The decision by Quebec Superior Court Justice Joel Silcoff all but ends a high-stakes legal showdown by BCE's bondholders that has kept investors, executives and regulators guessing for months about whether or not the Montreal telecommunications giant can complete what will rank as the world's largest leveraged takeover. BCE still has to win approval from Canadian Radio-television and Telecommunications Commission, but it is widely expected that any objections raised by the regulator can ultimately be resolved.
Analysts expect the bondholders to appeal the decision, which will leave the fate of the buyout up in the air for at least another few weeks, but it is difficult to win such appeals. In the meantime, analysts expect BCE's stock to rise on optimism about the outlook for the deal.
Bondholders launched a court challenge of the deal last year on the grounds that the deal will unfairly damage the value of their investments. Under the terms of the agreement to acquire BCE, the Teachers'-led buying group intend to help finance the transaction by shouldering the Montreal telecommunications company with an estimated $32-billion in new debt. BCE bonds slumped in price after the buyout was announced, sliding from investment-grade to junk territory.

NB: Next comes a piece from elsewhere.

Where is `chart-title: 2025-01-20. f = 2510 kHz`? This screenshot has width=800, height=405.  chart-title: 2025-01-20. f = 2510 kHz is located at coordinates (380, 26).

In a lengthy decision, Judge Silcoff said that that BCE bondholders were sophisticated investors who should have anticipated the risks that BCE might be a target for a leveraged takeover.
“The should have foreseen the risk involved in purchasing these debentures … they should have taken appropriate steps to protect themselves. They chose not to and must accept the consequences of their decisions,” he wrote.